-- Begin Selected excerpt --

Opinion Women, in their verse from ancient India
From the sixth century to today, a thread of protests connects a group relegated to the margins

What did gifted and sensitive women, forced by tradition and law to the margins centuries ago, have to say about their lives? Therigatha (Verses of the Elder Nuns) is a compilation of 73 verses by 101 female Buddhist nuns of the Theravada sect. It was the first sect the Buddha launched to preach dhamma. The verses of Bhikkhunis or nuns allowed into the monastic order, the Sangha, were orally transmitted for centuries in Magadhi. Eventually, they were written down, translated to Pali, compiled and added to Vinaya Pitak, one of the three compilations of Buddhist thought. This task was performed by Dhammapala, a sixth-century Buddhist scholar who calls these verses Udana (inspired utterances).
The path to self-knowledge was opened up to women from all castes and walks of life by the Buddha. In the words of Theri Tissa, the Tathagata said to her: “Tissa, train yourself strictly, don’t let/What can hold you back, overwhelm you/You can wander about in the world freely now/Fearless, freed of depravities that have oozed out from within.”
After the Buddha, this concept of women as nuns, wandering freely and fearlessly, disappears. It resurfaces conceptually — “swatantra stree” — in a (5th or 8th century) treatise by Vigyaneshwar, on Yajñavalkya Smrti. The thoughts compiled are ascribed to the scholar-sage Yajnavalkya, whose idea of Brahman as the core principle of Hindu Dharma was popularised in the 8th century by Adi Shankara, who led a counter-attack against Buddhism.
Yajnavalkya had two wives. One of them, a seer herself, Maitreyi, refused his offer of sharing her husband’s wealth and asked him instead for the Ultimate (Brahma) Gyan. A long association with an enlightened female not only made Yajnavalkya one of the more liberal creators of laws governing society, but he also took women seriously enough to draw them into formal philosophical debates.
In his treatise, Vigyaneshwar explains swatantra as a liberated woman who may voluntarily step outside the home to roam, learn, and if need be, meet and mate with men for a pre-settled fee, without fear of punishment. Female seer Gargi Vachaknavi held on to Yajnavalkya, demanding: “If even water needs two components to take shape, how can Brahman be conceptualised as a single particle?”. Initially dismissed, she came back to the subject and could only be silenced with the usual threat of serious bodily harm.
By the 11th century, the term swatantra (or swairini) had acquired pejorative overtones. We read of two swairinis in Raja Bhoj’s tale of two sisters in Shringar Manjari. One uses sex for money, as advised by older mentors. They told her doing so was fine, but that falling in love is an enemy to a swairini. She lives happily, but her sister Kam Manjari falls in love, is abandoned by her lover and dies of heartache.

-- End Selected excerpt --

Objective A:
List every woman named in the opinion piece on women's verse from ancient India.
Objective B:
Carry on the opinion piece on women's verse from ancient India, picking up after its final sentence.

-- Begin Given information --

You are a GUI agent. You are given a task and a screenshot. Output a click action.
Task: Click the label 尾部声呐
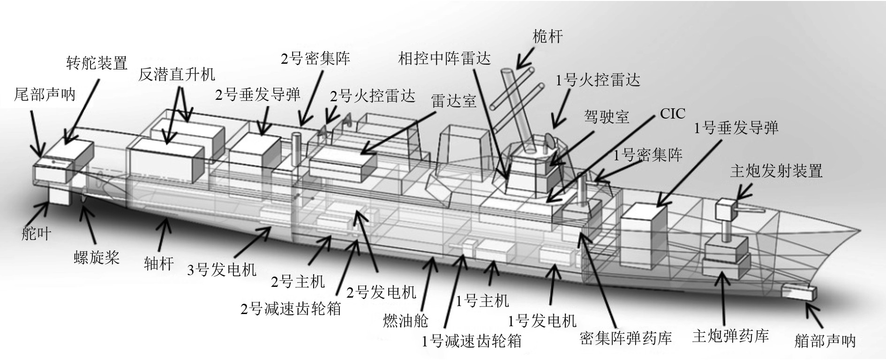45,94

-- End Given information --

Expected answer A:
Tissa (Theri Tissa), Maitreyi, Gargi Vachaknavi, Kam Manjari

Expected answer B:
A Theri, known only as mother of Sumangala, once wrote about this: “I am well freed from the mortar and pestle/My shameless husband and the umbrellas he makes/And my dented little pots that stink like snakes/All disgusted me/I have overcome my lust and anger now/Sitting under a tree I think/Ah, the happiness to be rid of all that.”
The history of women, as Amitabh Bachchan said, is “a very funny thing”. Our swatantra stree can never be on par with a man empowered by Purusharth with its four pillars supported by the state and dharma.
Good ideas go underground and resurface. In the early 20th century, Gandhi’s call for female participation in satyagraha brought women out in the streets. India became free, and three decades later, after the first State of Women report, another lot of women questioning the system arose. Their quiet but determined resistance to laws has mostly proven powerless in preventing violence and injustice against women. But the arm of thought that led Theris’s search for freedom gets effortlessly linked to the 21st century protest against rapes, custodial and marital brutality and workplace exploitation of women. Even women wrestlers, female weavers and farmers of Manipur and Leh have launched voluble protests and found support in other women. By now, the system realises the latent power of women’s unity and has set about wooing them as a vote bank.
Rebellions from the ranks of those relegated to the margins are swiftly subjected to backlashes. The market that has fattened itself selling “acceptable” images of bodies to women swings into motion. We are told how our traps were designed for our protection; they are embellished with gold, silk and gems. Our faces must look fair and lovely: Wipe off those frowns with anti-wrinkle creams. Then we must put a smile on those silenced mouths and dream of how to look like a queen on our wedding day.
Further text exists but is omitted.